Действительно, всегда остается неопределенным, как отреагируют люди, столкнувшись с чужаком, проявят ли они к нему сочувствие или оттолкнут. Примером может служить еще одно «сравнение судеб», художественная инсталляция, сооруженная на площади Нойер-Маркт в Дрездене. Ее автор, художник Манаф Халбуни, родился в 1984 году в Дамаске в семье немки и сирийца, учился в Дрездене. Он поставил вертикально три автобуса, сымитировав одну из баррикад в Алеппо, за которыми люди искали убежище во время гражданской войны[208]
. Автобусная инсталляция была установлена напротив церкви Фрауэнкирхе, уникального памятника реконструкции разрушенного Дрездена и преодоления в сознании европейцев травмы от бомбежек. Таким образом, инсталляция на городской площади сталкивала два разных мира: память о бомбежках Дрездена в конце Второй мировой войны и отсылку к гражданской войне в Сирии, которая на глазах всего мира унесла тысячи жизней, травмировала выживших и вынудила их покинуть свои разрушенные города[209]. Отношение дрезденцев к инсталляции было противоречивым: одни громко протестовали, видя в ней только хлам, уродующий облик их города; другие восприняли монумент как призыв к солидарности, не знающей территориальных и временных границ. Сочувствие избирательно; тот, кого причисляют к «чужакам», не может притязать на сострадание и солидарность. Поэтому так важно, чтобы спонтанные чувства и классификации «свой-чужой», которые возникают помимо нашей воли и глубоко сидят в лимбической системе мозга, становились предметом рефлексии и «формировались» посредством наблюдения, опыта и обучения.Разногласия, дефицит, потребности
Недовольство немецкой мемориальной культурой справа и слева
После воссоединения Германии немецкая мемориальная культура прочно закрепилась в таких институциях, как школы, памятники, музеи и мемориалы, а также в культурной политике и СМИ, став привычной частью современной повседневной жизни; с нею встречаешься у дверей дома в виде «камней преткновения». Историк Харальд Шмидт по этому поводу заметил: «Там, где раньше было забвение и вытеснение, умолчание и отрицание, теперь всюду – воспоминания»[210]
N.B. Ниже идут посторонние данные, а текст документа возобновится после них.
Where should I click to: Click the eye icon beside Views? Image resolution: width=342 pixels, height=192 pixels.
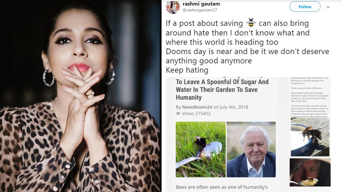(x=178, y=114)
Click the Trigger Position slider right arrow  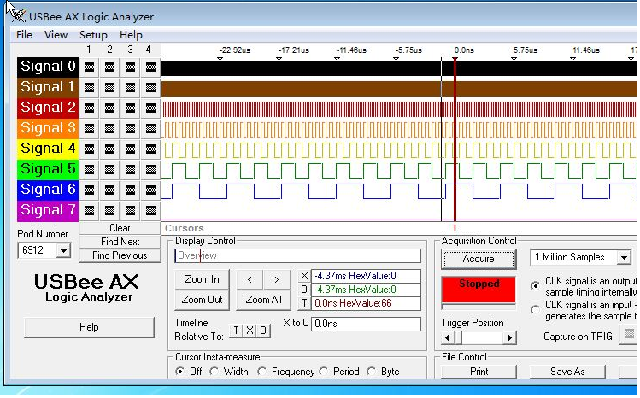point(511,337)
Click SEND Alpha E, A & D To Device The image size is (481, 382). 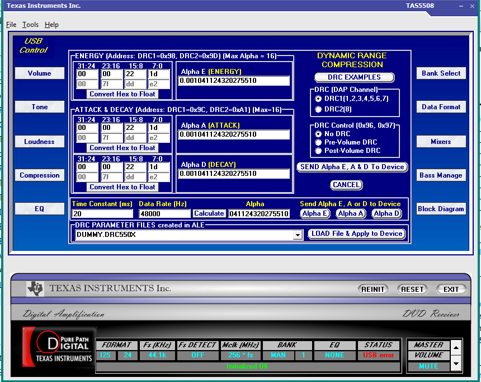tap(352, 167)
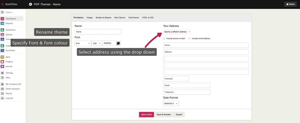Image resolution: width=300 pixels, height=123 pixels.
Task: Open the Customers sidebar icon
Action: coord(2,30)
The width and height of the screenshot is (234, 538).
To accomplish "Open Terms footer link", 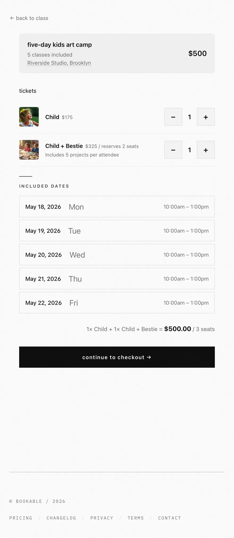I will click(x=136, y=518).
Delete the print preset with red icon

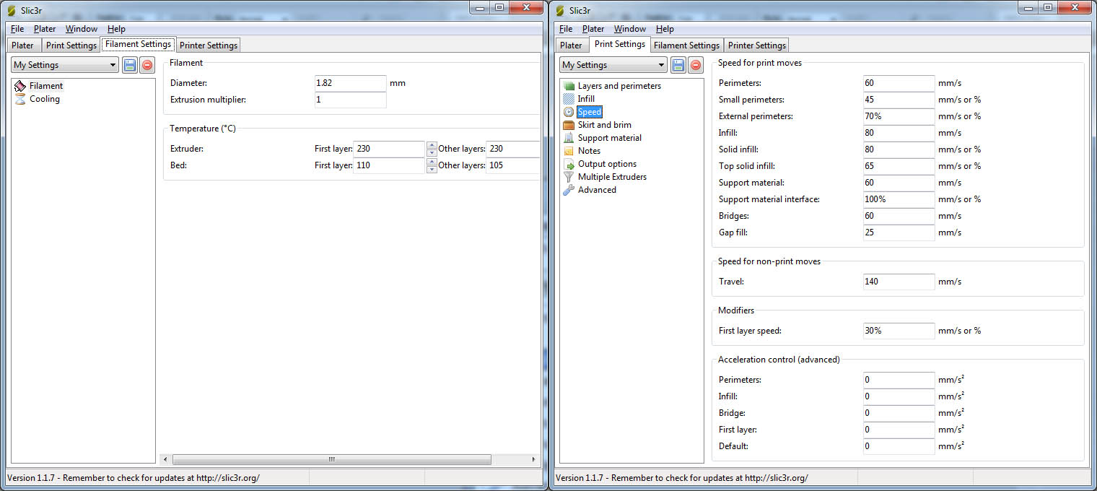(696, 65)
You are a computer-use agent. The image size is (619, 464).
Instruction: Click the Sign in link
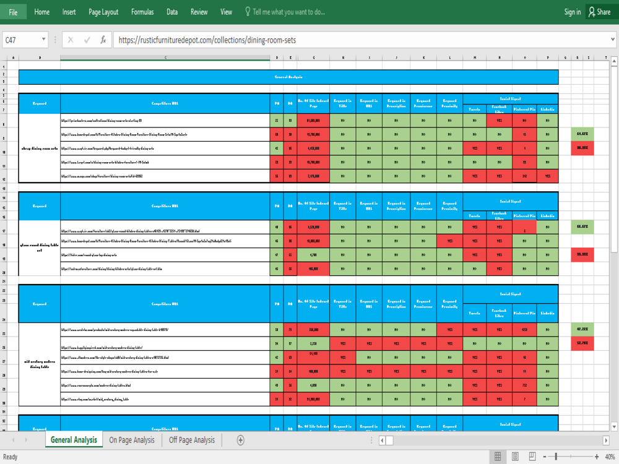[x=572, y=12]
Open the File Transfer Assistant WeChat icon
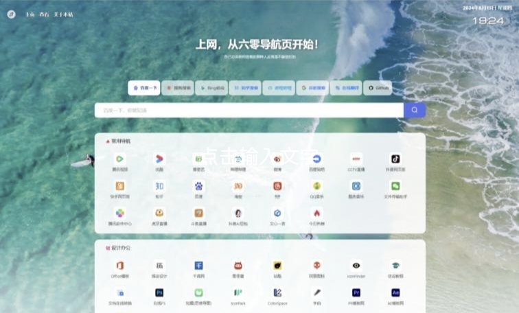This screenshot has height=313, width=519. pos(395,186)
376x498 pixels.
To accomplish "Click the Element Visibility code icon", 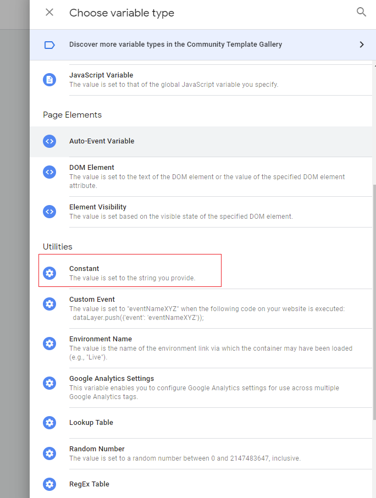I will click(x=49, y=212).
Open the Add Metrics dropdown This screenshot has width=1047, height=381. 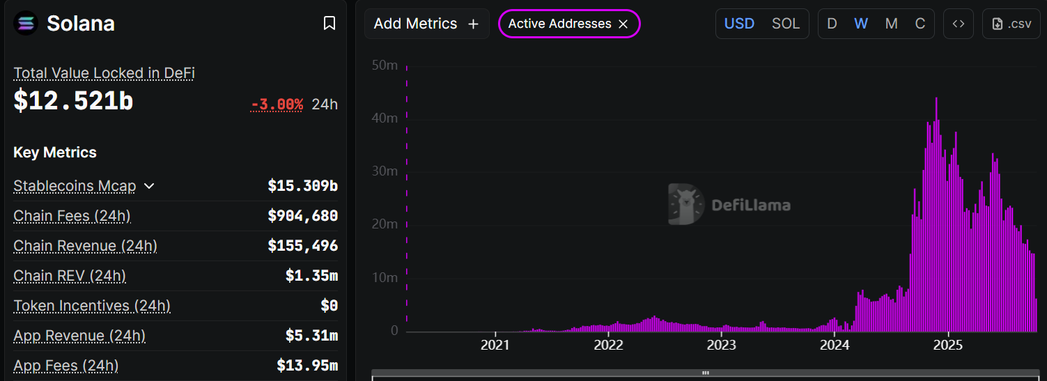pos(426,24)
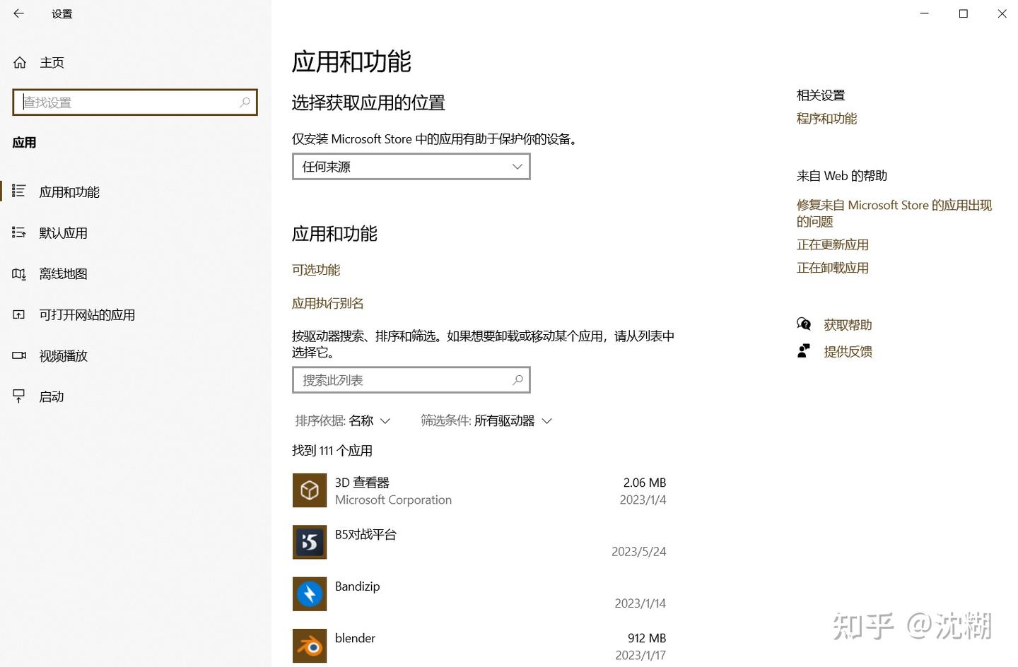This screenshot has height=667, width=1018.
Task: Select the 启动 startup sidebar icon
Action: coord(18,396)
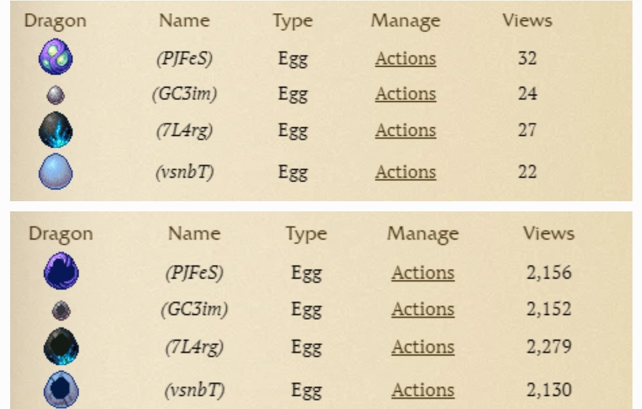Open Actions for the egg with 22 views
Image resolution: width=642 pixels, height=409 pixels.
pyautogui.click(x=405, y=172)
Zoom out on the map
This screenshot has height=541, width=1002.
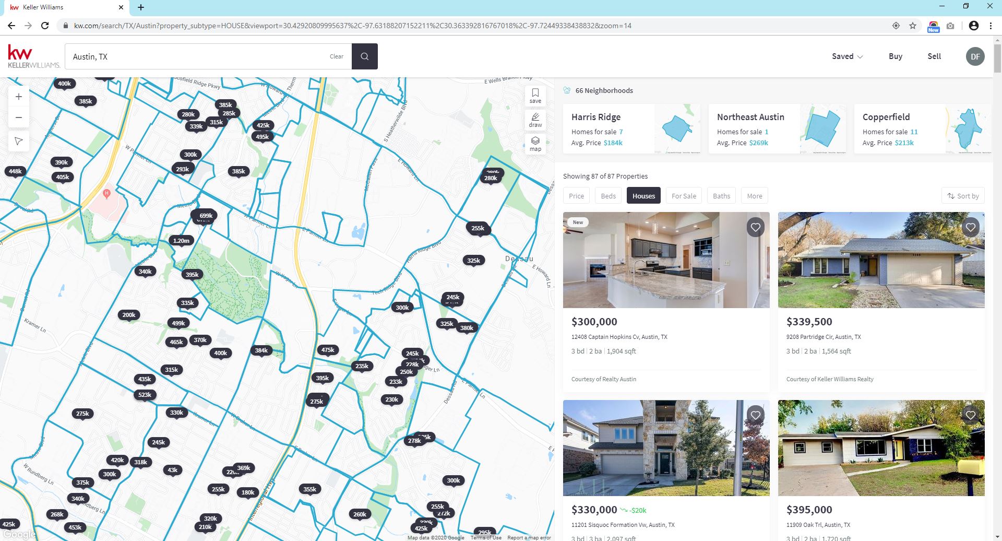coord(19,117)
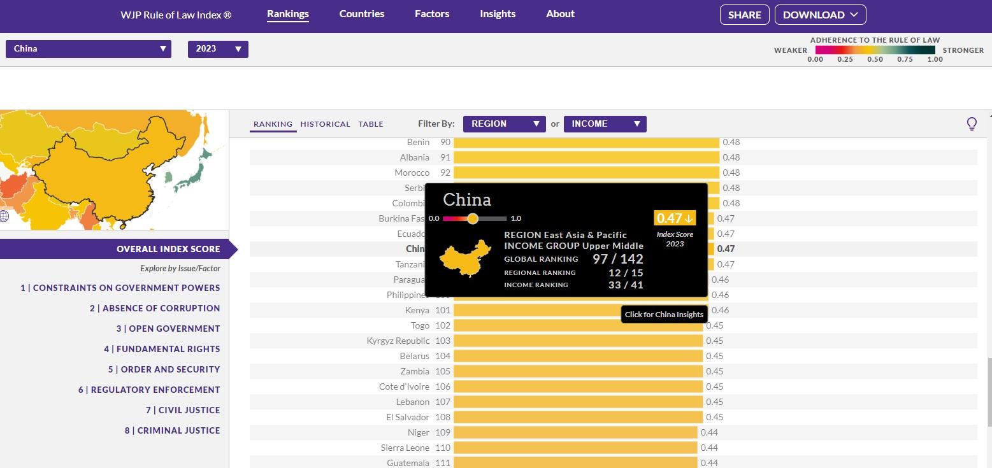Switch to the TABLE tab
The height and width of the screenshot is (468, 992).
371,124
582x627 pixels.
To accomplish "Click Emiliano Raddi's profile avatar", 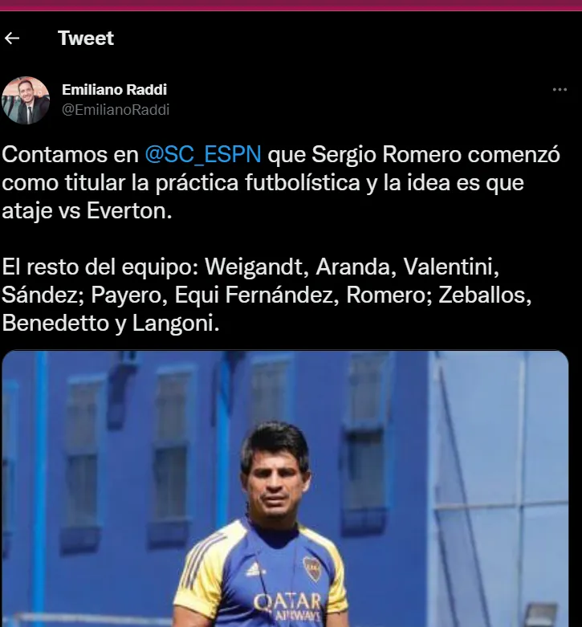I will point(26,100).
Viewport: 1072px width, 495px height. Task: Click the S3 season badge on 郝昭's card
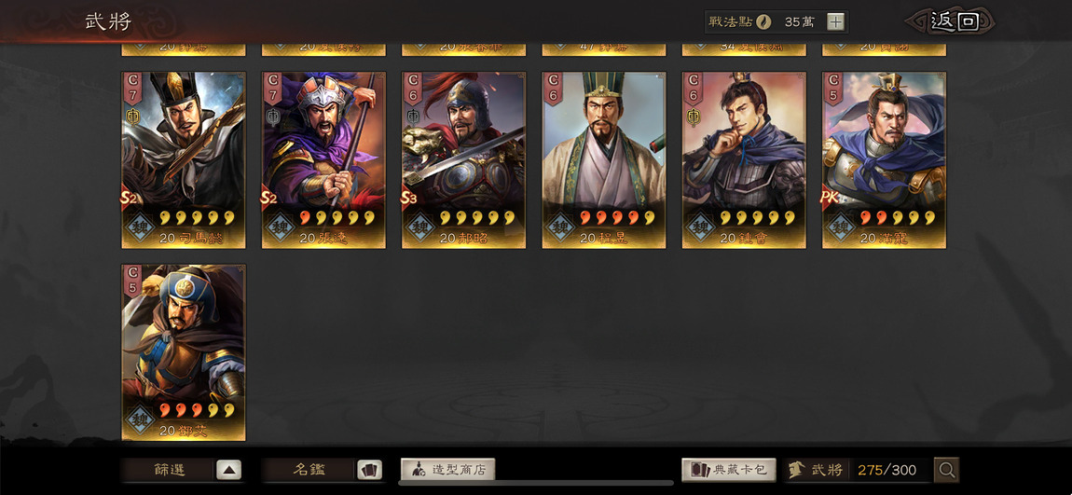409,199
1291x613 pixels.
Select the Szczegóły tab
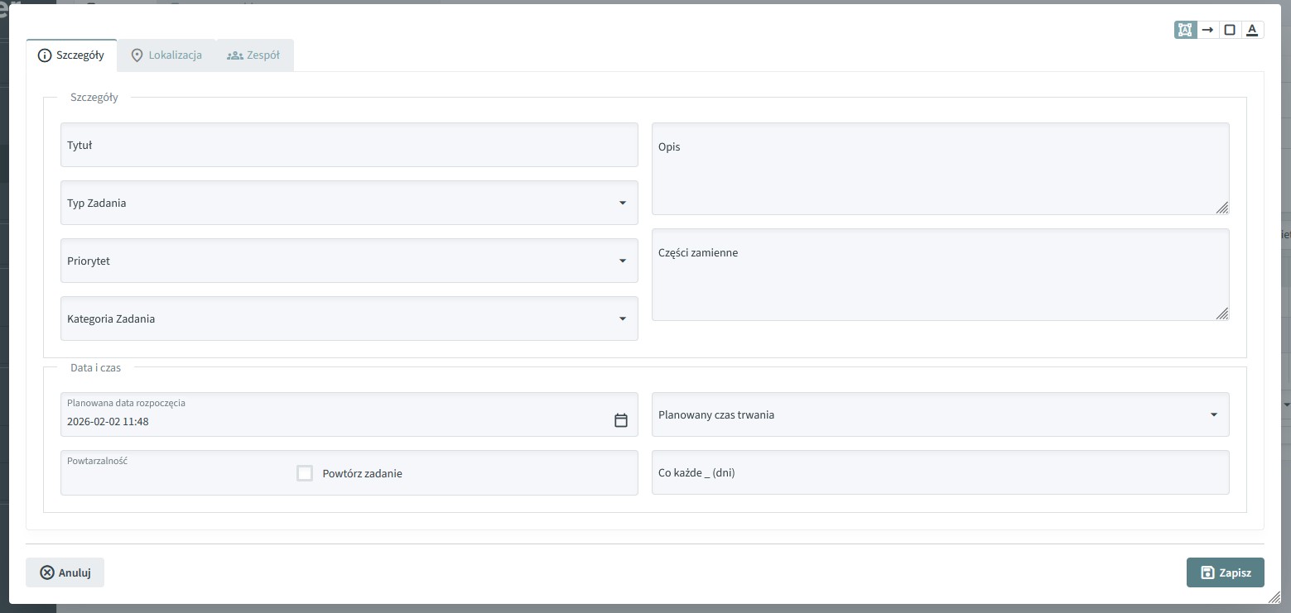pos(71,55)
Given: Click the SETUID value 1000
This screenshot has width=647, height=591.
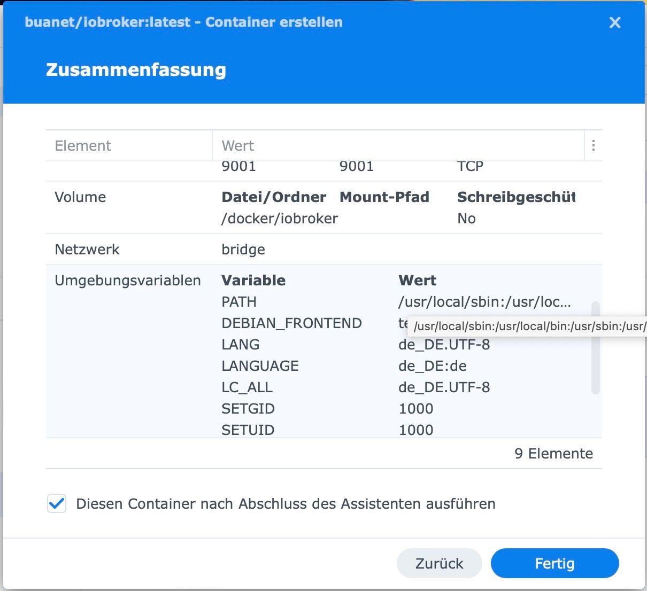Looking at the screenshot, I should [x=416, y=430].
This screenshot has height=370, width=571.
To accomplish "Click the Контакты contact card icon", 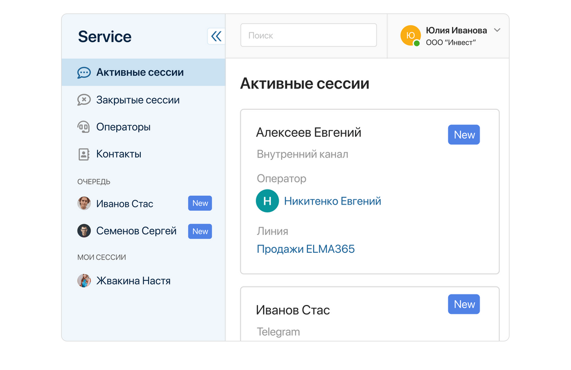I will (84, 154).
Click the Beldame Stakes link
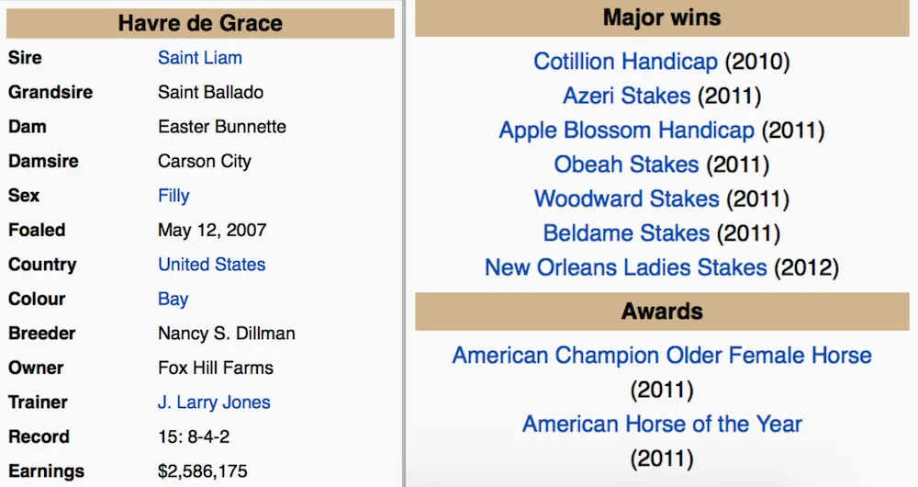The height and width of the screenshot is (487, 918). tap(626, 233)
. Ныне, после фазы активного формирования, немецкая мемориальная культура сталкивается с новыми вызовами. Первая волна недовольства пришла слева. Ульрике Юрайт и Кристиан Шнайдер призвали к переменам, Харальд Вельцер заговорил о необходимости «освобождения от хлама»[211]. Интеллектуалы воспринимали успешное становление мемориальной культуры со все возрастающим скепсисом и недоверием. Институционализация придала ей государственный и аффирмативный характер. А где же сотрясение устоев? – спрашивали интеллектуалы. «Не превращается ли она из возмутителя спокойствия в расслабляющее умиротворение, не скрывается ли чудовищность прошлого всеприсутствием „памятования“?»[212] Они вопрошали: как спасти критический потенциал мемориальной культуры и воспрепятствовать тому, чтобы памятование превратилось в исполненный пиетета, но ничего не стоящий и не имеющий последствий ритуал – одним словом, как вновь раздуть в мемориальной культуре гражданскую искру?Это недовольство левых несло в себе также черты конфликта поколений. Ведь новая немецкая мемориальная культура не ограничивается официальными мероприятиями и памятниками, это в основном сфера деятельности активистов гражданского общества. Инициативы шли снизу, преимущественно от уже далеко не юных представителей «Поколения 68», которые возвращали нацистское прошлое в общественное сознание на локальном уровне. Однако следующее поколение, родившееся в 1960-е годы и искавшее собственную идентичность, поставило под вопрос интерпретативную власть «Поколения 68». Недовольство молодых направлялось против аффирмативной, опекаемой правительством и контролируемой сверху мемориальной культуры, ставшей мейнстримом.
С 2017 года недовольство мемориальной культурой и ее критика слышатся и со стороны правой части политического спектра. Эти голоса говорят не о сохранении критического духа мемориальной культуры, а попросту о ее ликвидации. В открывшейся полемике речь идет не столько о соперничающих взглядах на исторические события, сколько о коренных проблемах немецкого самосознания и национальной идентичности. Самокритичная национальная память, взявшая на себя ответственность за страдания, причиненные немцами во времена нацизма евреям и другим национальным меньшинствам, а также европейским соседям, была – как мы видели – поставлена под сомнение уже в начале 1990-х годов Гельмутом Колем и его мемориалом Нойе Вахе, который не только напоминал о страданиях немцев, но и представлял немцев как «нацию-жертву».